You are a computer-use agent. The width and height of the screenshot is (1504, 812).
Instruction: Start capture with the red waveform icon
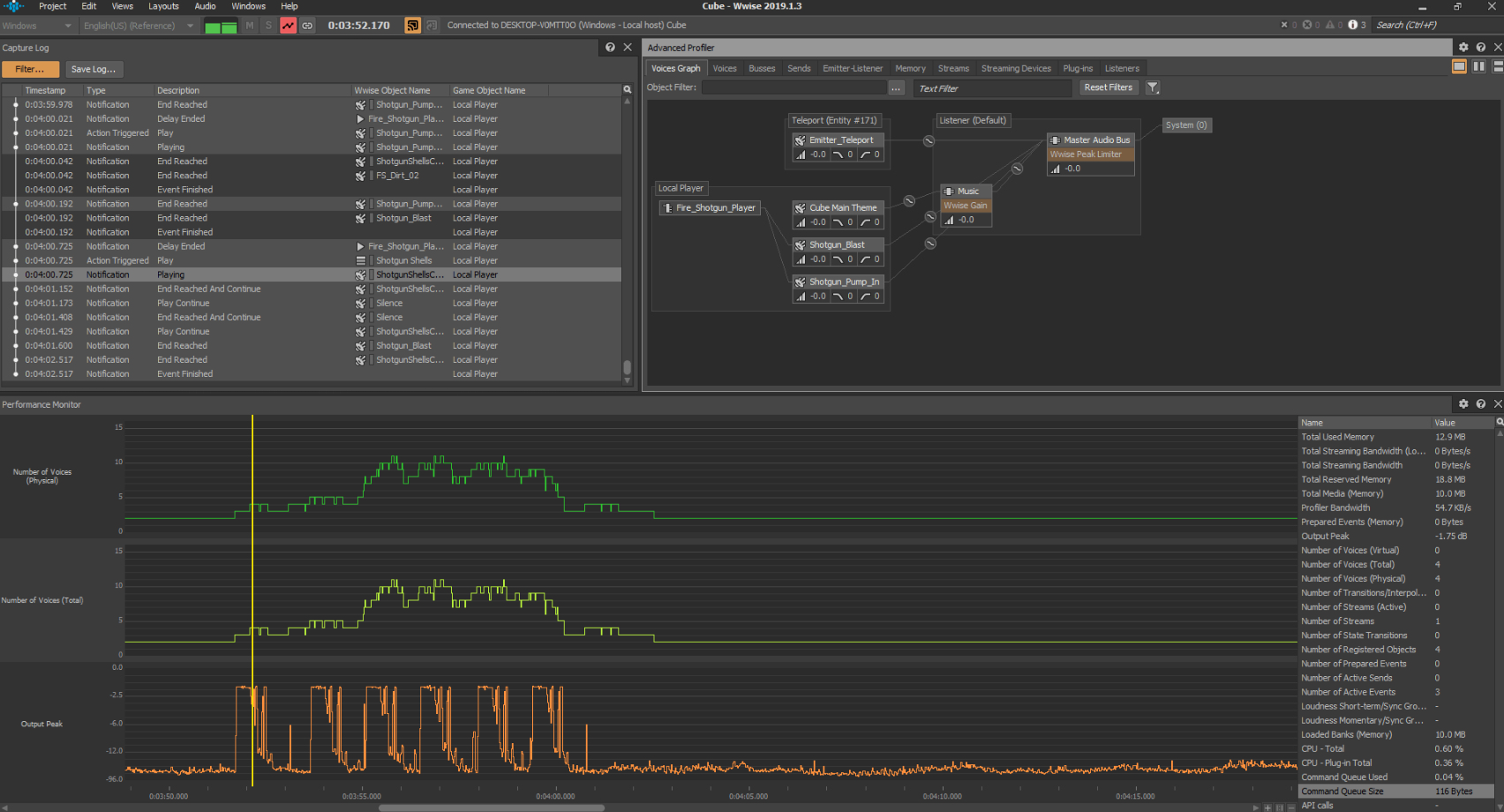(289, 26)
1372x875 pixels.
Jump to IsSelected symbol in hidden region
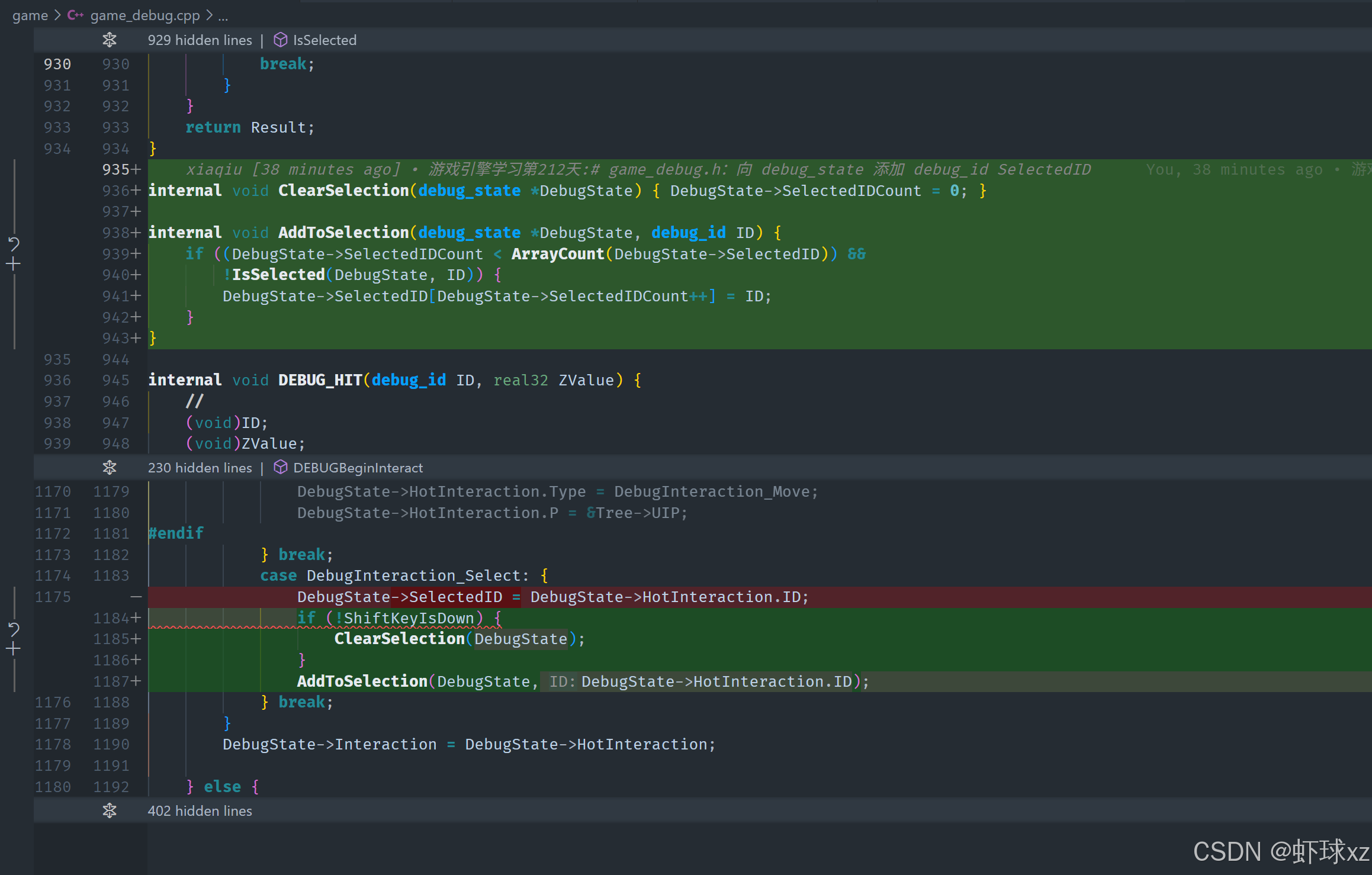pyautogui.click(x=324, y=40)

# # # #

All of the lines above should be retyped precisely, apart from the pictures.

• **TASK OUTPUT**
You are a computer-use agent. The width and height of the screenshot is (1504, 812).
Instruction: Start capture with the red waveform icon
(289, 26)
1372x875 pixels.
Jump to IsSelected symbol in hidden region
pyautogui.click(x=324, y=40)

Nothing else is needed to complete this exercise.